I have 4 data flows, that need the same transformation steps from JSON to Parquet.
I get a new dataset for each flow once every hour. Every set contails 8000-13000 rows. These new files land in a "hot" folder. I want to collect these files and add them to the parquet sink in stead of running a full load with "clean the folder" option.

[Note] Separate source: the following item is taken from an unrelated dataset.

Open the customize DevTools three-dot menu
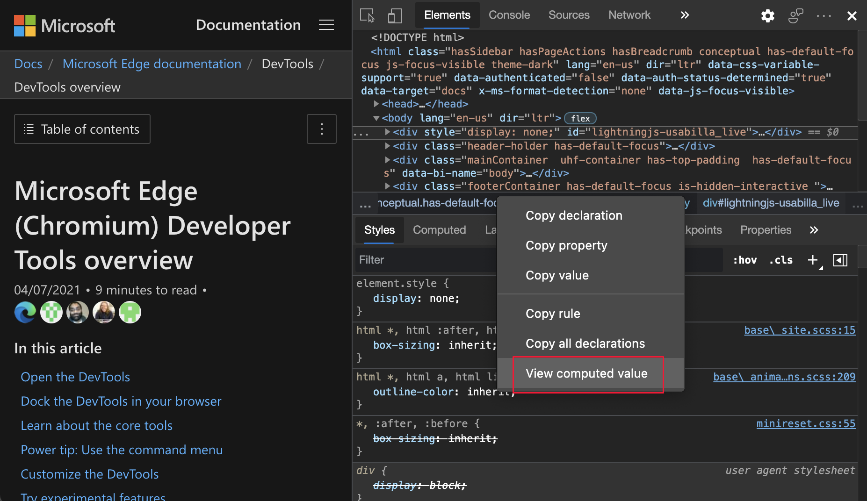 [x=824, y=16]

I have successfully done the initial load, and I have had several successful incremental loads, but after a while, the incremental loads stop working intermittently. I get the same error on the failing data flows:
{"message":"Job failed due to reason: at Source 'Flow3JsonSubscriptions': org.apache.spark.sql.AnalysisException: Unable to infer schema for JSON. It must be specified manually.;. Details:org.apache.spark.sql.AnalysisException: Unable to infer schema for JSON. It must be specified manually.;\n\tat org.apache.spark.sql.execution.datasources.DataSource$$anonfun$7.apply(DataSource.scala:198)\n\tat org.apache.spark.sql.execution.datasources.DataSource$$anonfun$7.apply(DataSource.scala:198)\n\tat scala.Option.getOrElse(Option.scala:121)\n\tat org.apache.spark.sql.execution.datasources.DataSource.getOrInferFileFormatSchema(DataSource.scala:197)\n\tat org.apache.spark.sql.execution.datasources.DataSource.resolveRelation(DataSource.scala:386)\n\tat org.apache.spark.sql.DataFrameReader.loadV1Source(DataFrameReader.scala:242)\n\tat org.apache.spark.sql.DataFrameReader.load(DataFrameReader.scala:231)\n\tat com.microsoft.dataflow.transformers.formats.JSONFileReader$$anonfun$read$2$$anonfun$apply$2$$anonfun$apply$4$$anonfun$apply$5.apply(JSONFileReader.scala:41)\n\tat com.microsoft.dataflow.transformers.formats.JSONFileReader$$anonfun$read$2$$anonfun$apply$2$$anonfun$apply$4$$anonfun$apply$5.apply(JSONFileReader.scala:32)\n\t","failureType":"UserError","target":"Get all subscriptions","errorCode":"DFExecutorUserError"}
I see no differences in schemas between the parquet sink and the Json source, taking the transformations into account. REsetting schemas does not change anything. It still fails intermittently
How can I debug this further?